[Input data Boundary: Start]

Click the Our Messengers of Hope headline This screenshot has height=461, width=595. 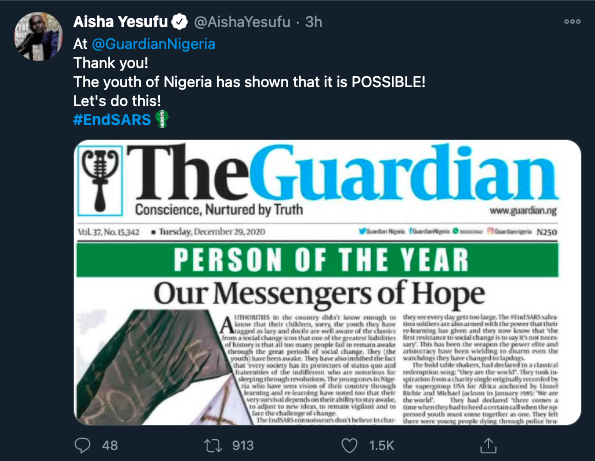(x=319, y=294)
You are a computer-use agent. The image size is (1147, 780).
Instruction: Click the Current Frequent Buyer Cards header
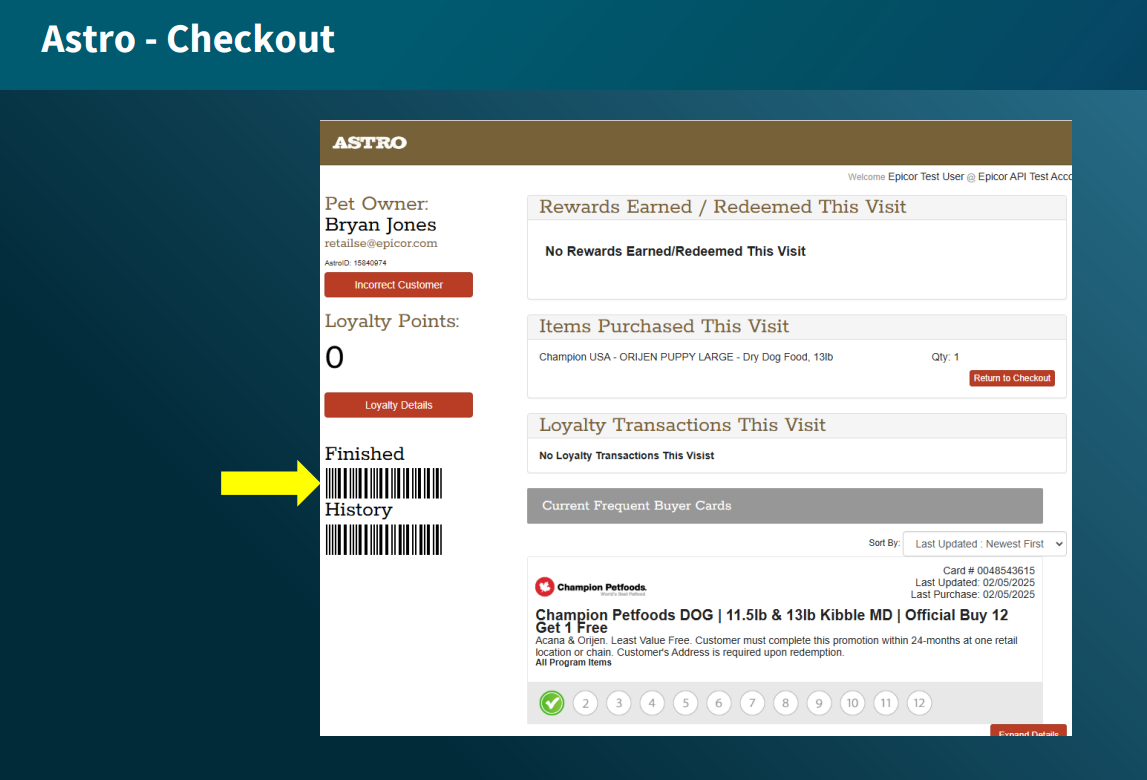(784, 506)
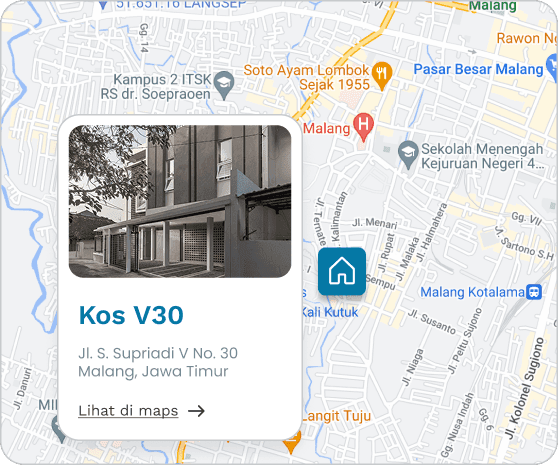Screen dimensions: 558x468
Task: Click the red hospital H marker
Action: click(363, 127)
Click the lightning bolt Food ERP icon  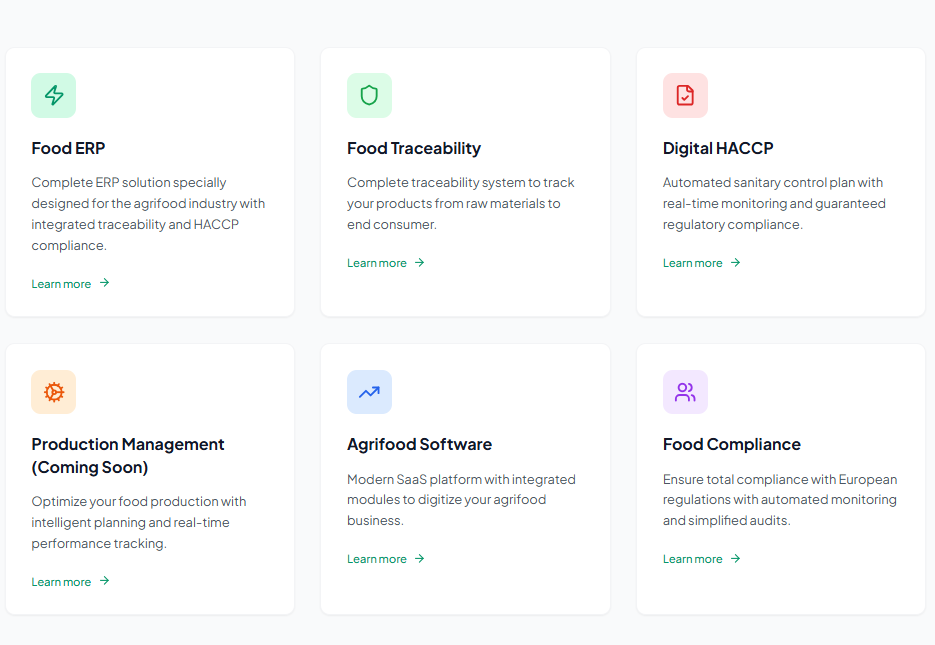[54, 95]
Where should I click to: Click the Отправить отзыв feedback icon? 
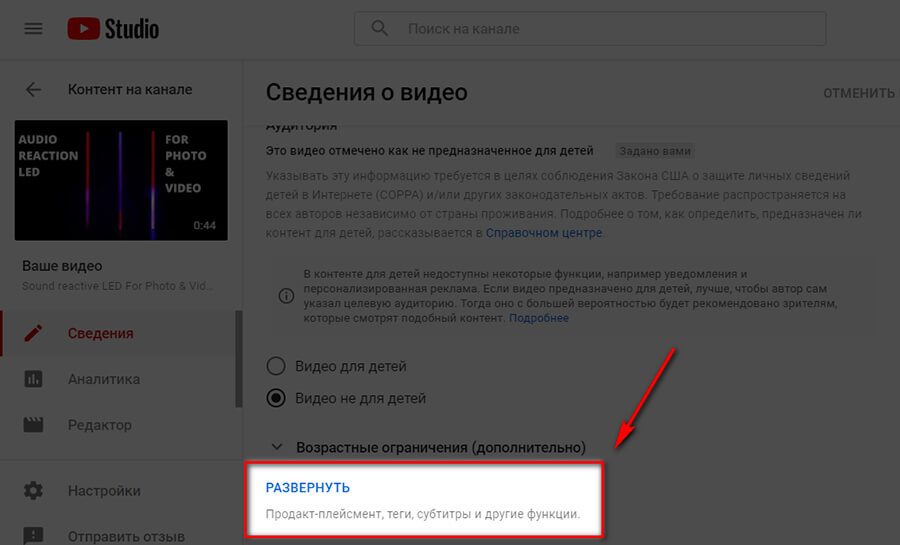coord(33,536)
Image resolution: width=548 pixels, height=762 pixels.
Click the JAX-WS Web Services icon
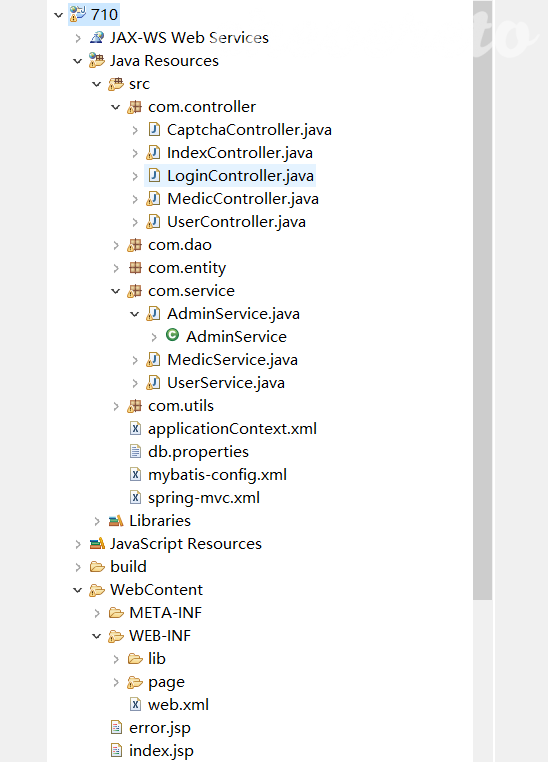(97, 37)
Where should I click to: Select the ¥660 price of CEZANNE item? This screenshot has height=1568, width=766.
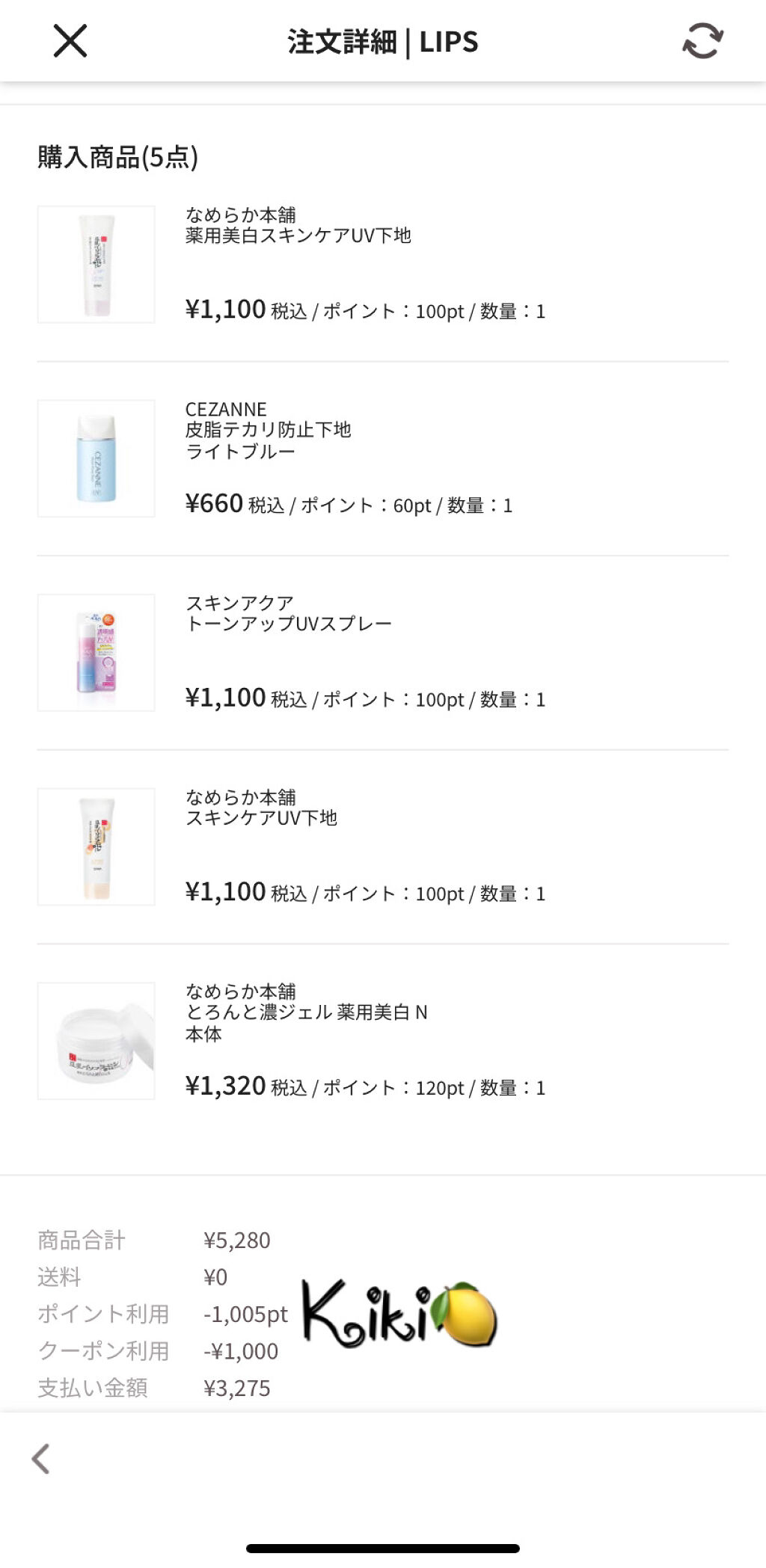214,504
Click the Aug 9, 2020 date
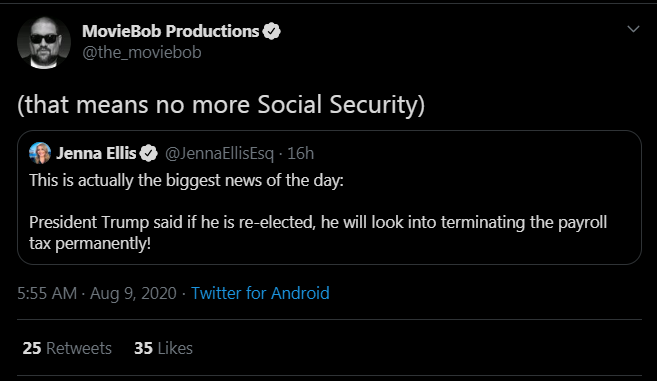This screenshot has width=657, height=381. pyautogui.click(x=133, y=293)
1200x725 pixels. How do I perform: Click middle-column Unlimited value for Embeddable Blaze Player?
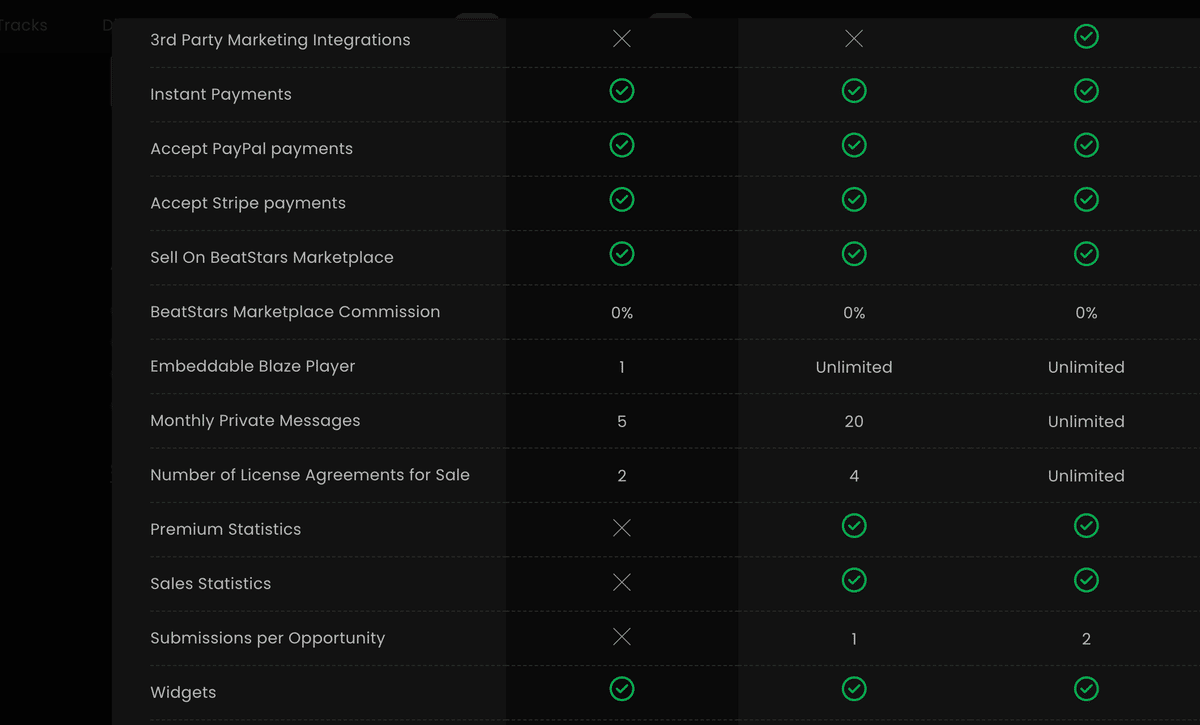coord(854,367)
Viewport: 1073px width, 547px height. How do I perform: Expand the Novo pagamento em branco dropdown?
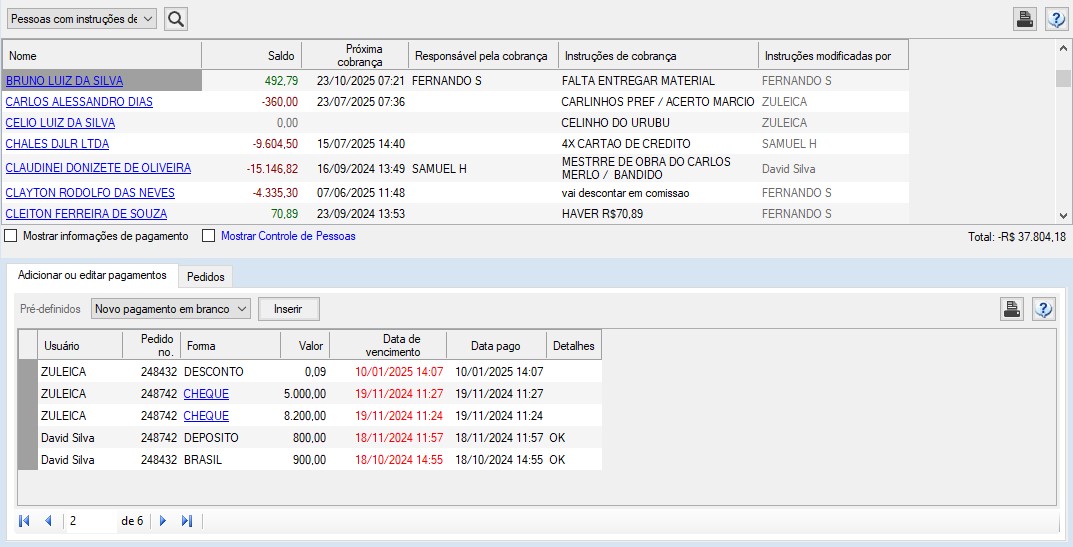(170, 309)
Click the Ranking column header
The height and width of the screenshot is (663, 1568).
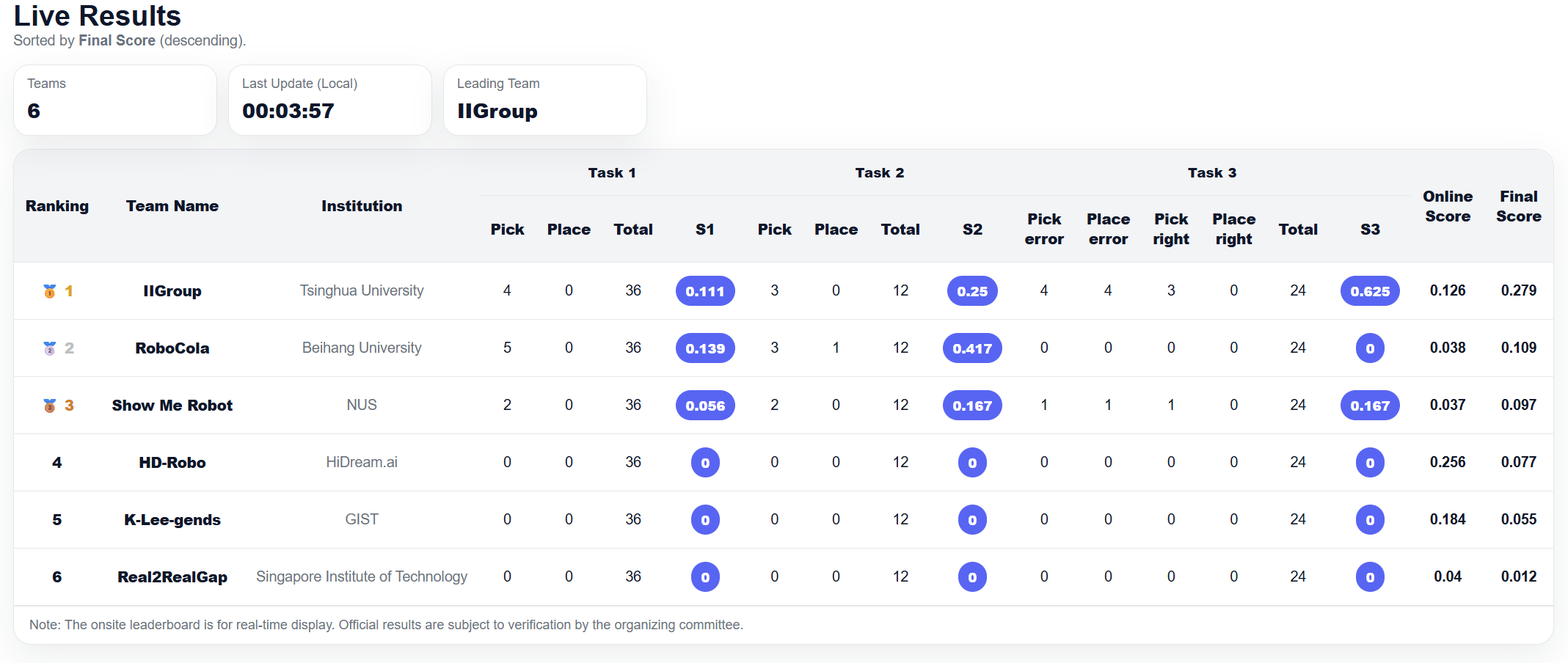click(57, 206)
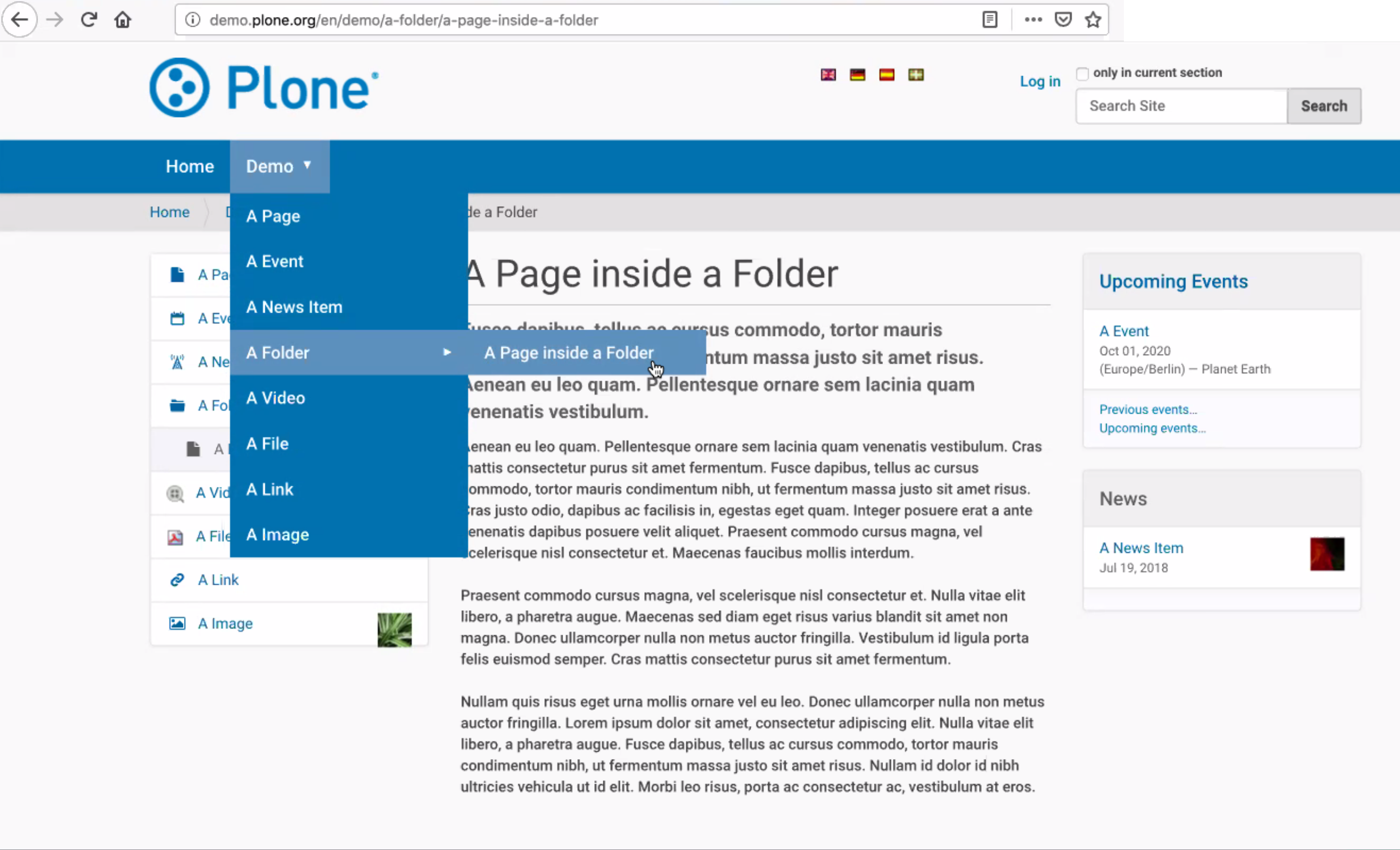
Task: Click the Home breadcrumb link
Action: pyautogui.click(x=169, y=212)
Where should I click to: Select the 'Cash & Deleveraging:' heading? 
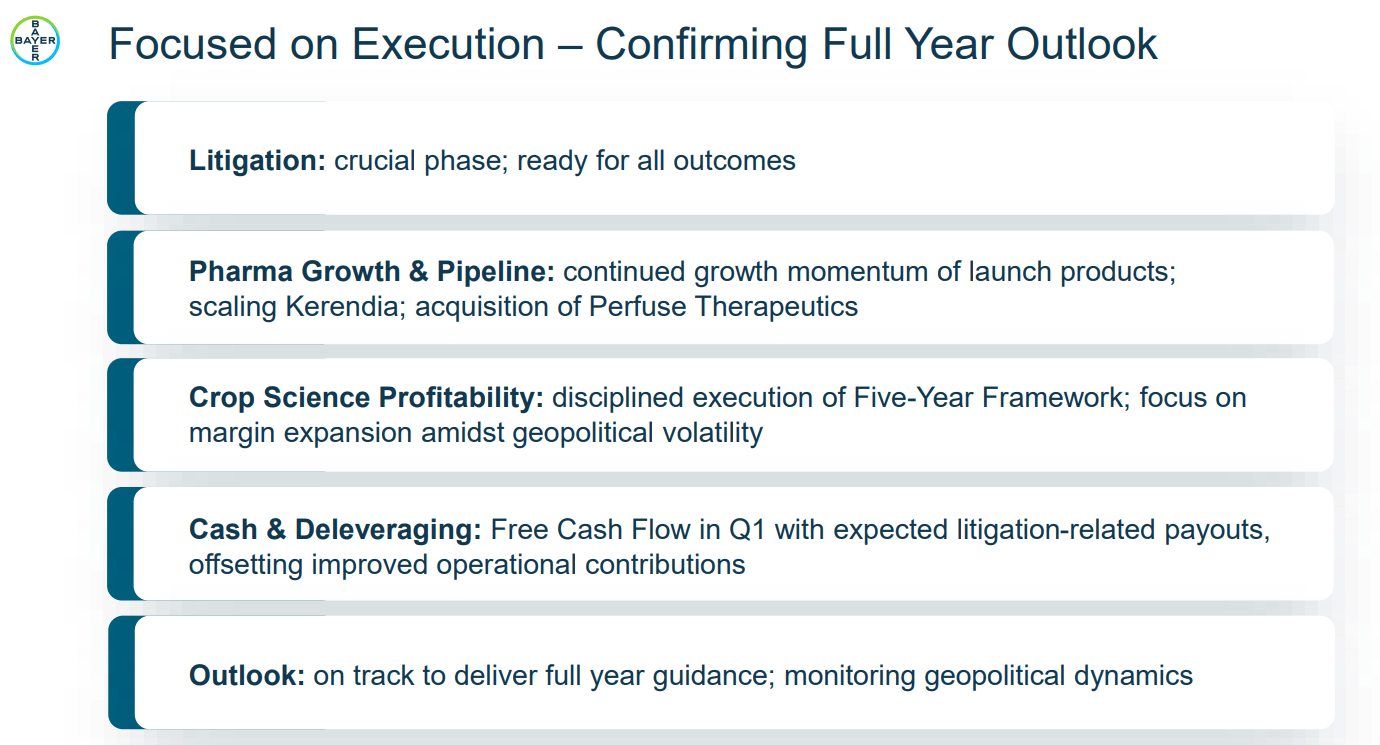(335, 529)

[Input data Boundary: End]

__Problem details__
Retype only the lines above from the one with "Where should I click to: Select the 'Cash" through the last, both ends included, keeping every picture out of the copy.

__Exercise output__
Where should I click to: Select the 'Cash & Deleveraging:' heading? 
(335, 529)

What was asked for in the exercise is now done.